**Selected excerpt:**
===============
Pfizer brought the world some great news yesterday, but an end to the pandemic is still a long way off. Getting Canadians there quickly will require lots of intergovernmental cooperation – and that has us worried. Politics and pandemics are a lethal mix, and Jason Kenney's decision last week to reject Ottawa's COVID Alert app has politics written all over it. This tiff could be the thin edge of a much bigger wedge.
Ottawa's COVID Alert app takes a pan-Canadian approach to controlling infection; and so far eight provinces and over five million subscribers have adopted it. Alberta however has its own app and Kenney claims that it is better suited to the province's needs. There is support for this.
B.C. Health Minister Adrian Dix has also raised concerns about the federal app. But while his government has yet to adopt it, Dix doesn't treat these issues as a deal breaker so much as a challenge to Ottawa to improve the app. That would be good for everyone. So, why won't Kenney play along?
The premier says that the Alberta app is essential to his government's contact tracing system and that, without it, the system will fail. This sounds reasonable enough, but let's dig a little deeper into the argument:
- First, Kenney precludes the (sensible) option of letting people use both apps. He claims that to use the federal app, the Alberta app must be turned off – and that would compromise Alberta's contact tracing system. If true, this could be significant but the experts we consulted were baffled by the premier's claim. They insisted that soundly built apps can be launched and used simultaneously.
===============
[Stored dataset items]

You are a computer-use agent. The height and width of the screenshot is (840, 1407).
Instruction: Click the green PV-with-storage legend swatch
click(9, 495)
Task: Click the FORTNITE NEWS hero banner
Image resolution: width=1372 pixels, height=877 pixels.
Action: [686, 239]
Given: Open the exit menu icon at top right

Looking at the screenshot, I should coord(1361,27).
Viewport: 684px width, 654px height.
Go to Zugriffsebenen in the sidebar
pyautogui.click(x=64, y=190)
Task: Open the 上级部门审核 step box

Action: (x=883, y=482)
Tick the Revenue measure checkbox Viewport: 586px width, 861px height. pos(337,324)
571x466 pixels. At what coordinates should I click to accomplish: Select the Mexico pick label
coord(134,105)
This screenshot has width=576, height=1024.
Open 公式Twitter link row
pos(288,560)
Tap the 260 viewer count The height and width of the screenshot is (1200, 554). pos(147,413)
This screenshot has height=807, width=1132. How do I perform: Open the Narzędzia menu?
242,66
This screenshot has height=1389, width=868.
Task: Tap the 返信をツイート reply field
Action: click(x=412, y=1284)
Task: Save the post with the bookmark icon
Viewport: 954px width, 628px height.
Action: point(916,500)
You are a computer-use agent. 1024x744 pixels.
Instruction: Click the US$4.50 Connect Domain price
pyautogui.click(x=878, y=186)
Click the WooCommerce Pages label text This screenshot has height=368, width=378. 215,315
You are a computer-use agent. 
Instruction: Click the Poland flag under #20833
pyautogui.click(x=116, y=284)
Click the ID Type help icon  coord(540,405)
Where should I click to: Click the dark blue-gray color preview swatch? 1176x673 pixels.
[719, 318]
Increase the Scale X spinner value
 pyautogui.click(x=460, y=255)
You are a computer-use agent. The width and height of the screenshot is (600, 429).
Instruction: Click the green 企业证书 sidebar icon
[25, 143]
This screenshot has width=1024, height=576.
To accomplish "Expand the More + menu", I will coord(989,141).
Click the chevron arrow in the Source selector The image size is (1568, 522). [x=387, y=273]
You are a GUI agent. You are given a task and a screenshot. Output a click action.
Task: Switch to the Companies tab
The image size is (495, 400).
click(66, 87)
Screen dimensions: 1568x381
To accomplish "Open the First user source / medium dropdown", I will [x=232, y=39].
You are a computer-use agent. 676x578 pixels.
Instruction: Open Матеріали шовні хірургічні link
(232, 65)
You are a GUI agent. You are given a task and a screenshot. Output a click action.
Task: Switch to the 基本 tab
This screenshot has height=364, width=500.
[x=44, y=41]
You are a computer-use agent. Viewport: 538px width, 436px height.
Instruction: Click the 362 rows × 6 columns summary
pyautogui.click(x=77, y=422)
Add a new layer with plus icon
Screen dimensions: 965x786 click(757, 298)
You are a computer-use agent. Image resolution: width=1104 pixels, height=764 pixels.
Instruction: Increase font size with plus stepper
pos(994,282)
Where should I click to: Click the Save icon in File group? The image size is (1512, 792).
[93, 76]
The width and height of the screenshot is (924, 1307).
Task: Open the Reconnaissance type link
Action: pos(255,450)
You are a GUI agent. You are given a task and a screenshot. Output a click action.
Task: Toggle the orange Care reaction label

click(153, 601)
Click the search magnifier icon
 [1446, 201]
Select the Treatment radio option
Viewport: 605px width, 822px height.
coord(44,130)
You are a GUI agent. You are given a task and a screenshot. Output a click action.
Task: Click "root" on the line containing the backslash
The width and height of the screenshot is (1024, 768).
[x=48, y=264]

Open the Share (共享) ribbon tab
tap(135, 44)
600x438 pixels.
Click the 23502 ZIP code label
===============
**List of tasks:**
**a.** List every person and every company named in the commentary on the COVID Alert app.
**b.** Continue the commentary on the COVID Alert app from the point where it stops.

**Answers to the problems:**
**a.** Pfizer, Jason Kenney, Adrian Dix

**b.**
- Second, the day before Kenney announced that he was sidelining the federal app, Alberta's Chief Medical Officer, Deena Hinshaw, reported that the province's contact tracing system had effectively collapsed from the surge in cases. Its operations have been scaled back to a list of critical groups; and it is unclear if or when the system will be able to take on the full load.
- Third, the success of apps like these requires widespread use, but so far the Alberta app has attracted only about 247,000 subscribers from a population of 4.5 million – not nearly enough to make it effective
- Finally, Kenney's assessment of the two apps fails to acknowledge the benefits that come from being part of the larger, pan-Canadian system. Travel is an obvious example. The federal app provides a way to keep tabs on people as they move in and out of the province, allowing citizens to know when travelers are infected. The Alberta app has no such capacity.